So now, the obvious question to ask is: does nondeterminism really give us more power? That is, can NFAs recognize languages that DFAs can’t? When considering concatenation, we got stuck when we were limited to a deterministic machine and so it’s hard to imagine that we could succeed without nondeterminism. And yet, it turns out DFAs are just as powerful as NFAs.
But how? The key observation is in examining what exactly is happening with our “nondeterministic” transition function. Remember that for each state and symbol, the transition function gives a set of states rather than a single state as a deterministic finite automaton.
So how many sets are there? If there are $n$ states, then there are $2^n$ possible subsets of $Q$. This is a large number which we’ve been trained as computer scientists to be alarmed at, but the important thing is that it is finite. This gives us a way to “simulate” the nondeterminism of an NFA using a DFA: just make each subset of $Q$ its own state!
This construction is called the subset construction and was again due to Rabin and Scott in 1959.
Let’s define the subset construction formally.
Let $N = (Q,\Sigma,\delta,q_0,F)$ be an NFA. We will construct a DFA $\mathcal D(N) = (Q',\Sigma,\delta',q_0',F')$ such that $L(\mathcal D(N)) = L(N)$. We will define each component of $\mathcal D(N)$:
Let’s try this with this example. Here’s the NFA again.
And here is the transition table with all the subsets.
| $a$ | $b$ | |
|---|---|---|
| $\emptyset$ | $\emptyset$ | $\emptyset$ |
| $\{q_0\}$ | $\{q_0\}$ | $\{q_0,q_1\}$ |
| $\{q_1\}$ | $\{q_2\}$ | $\{q_2\}$ |
| $\{q_2\}$ | $\{q_3\}$ | $\{q_3\}$ |
| $\{q_3\}$ | $\emptyset$ | $\emptyset$ |
| $\{q_0,q_1\}$ | $\{q_0,q_2\}$ | $\{q_0,q_1,q_2\}$ |
| $\{q_0,q_2\}$ | $\{q_0,q_3\}$ | $\{q_0,q_1,q_3\}$ |
| $\{q_0,q_3\}$ | $\{q_0\}$ | $\{q_0,q_1\}$ |
| $\{q_1,q_2\}$ | $\{q_2,q_3\}$ | $\{q_2,q_3\}$ |
| $\{q_1,q_3\}$ | $\{q_2\}$ | $\{q_2\}$ |
| $\{q_2,q_3\}$ | $\{q_3\}$ | $\{q_3\}$ |
| $\{q_0,q_1,q_2\}$ | $\{q_0,q_2,q_3\}$ | $\{q_0,q_1,q_2,q_3\}$ |
| $\{q_0,q_1,q_3\}$ | $\{q_0,q_2\}$ | $\{q_0,q_1,q_2\}$ |
| $\{q_0,q_2,q_3\}$ | $\{q_0,q_3\}$ | $\{q_0,q_1,q_3\}$ |
| $\{q_1,q_2,q_3\}$ | $\{q_2,q_3\}$ | $\{q_2,q_3\}$ |
| $\{q_0,q_1,q_2,q_3\}$ | $\{q_0,q_2,q_3\}$ | $\{q_0,q_1,q_2,q_3\}$ |
Note that all the subsets in red cannot be reached from the initial state $\{q_0\}$. Now, here is the state diagram for the DFA.
I’ve omitted all the subsets that can’t be reached, but this is still a large DFA relative to the size of the NFA. In fact, one can show that the language $\{a,b\}^* b \{a,b\}^{n-1}$ can be recognized by an NFA with $n+1$ states but requires a DFA with $2^n$ states. (This is why it was interesting to see that an exercise from the first edition of Hopcroft and Ullman’s book asked for a DFA that accepted this language for $n = 10$)

**PROMPT 1:** Set down the part of the subset-construction notes starting with "So how many" and going on through "the NFA again.", word for word.
**PROMPT 2:**
Answer these from the subset-construction notes:
(a) To whom, and in what year, do the notes credit the subset construction?
(b) How many possible subsets of Q are there when an NFA has n states?
(c) For the language {a,b}* b {a,b}^(n-1), how many states does the recognizing NFA have?

**SOURCE EXCERPT:**
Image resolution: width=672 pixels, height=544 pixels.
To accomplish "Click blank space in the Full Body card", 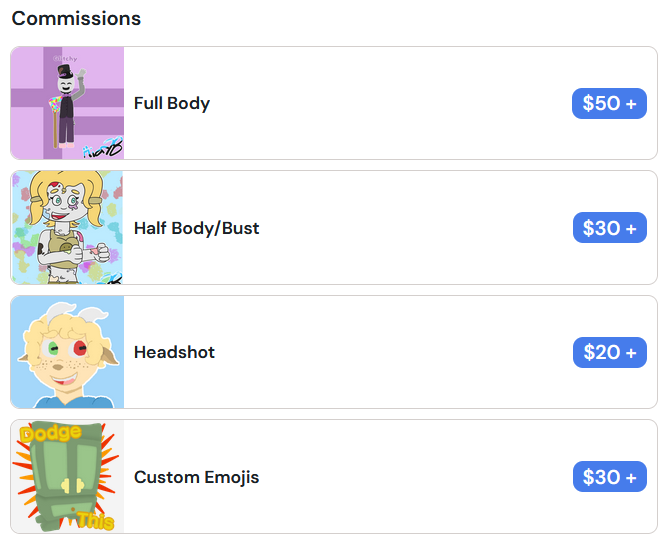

**TASK ANSWER 1:**
So how many sets are there? If there are $n$ states, then there are $2^n$ possible subsets of $Q$. This is a large number which we’ve been trained as computer scientists to be alarmed at, but the important thing is that it is finite. This gives us a way to “simulate” the nondeterminism of an NFA using a DFA: just make each subset of $Q$ its own state!
This construction is called the subset construction and was again due to Rabin and Scott in 1959.
Let’s define the subset construction formally.
Let $N = (Q,\Sigma,\delta,q_0,F)$ be an NFA. We will construct a DFA $\mathcal D(N) = (Q',\Sigma,\delta',q_0',F')$ such that $L(\mathcal D(N)) = L(N)$. We will define each component of $\mathcal D(N)$:
Let’s try this with this example. Here’s the NFA again.

**TASK ANSWER 2:**
(a) Rabin and Scott, in 1959.
(b) 2^n.
(c) n+1.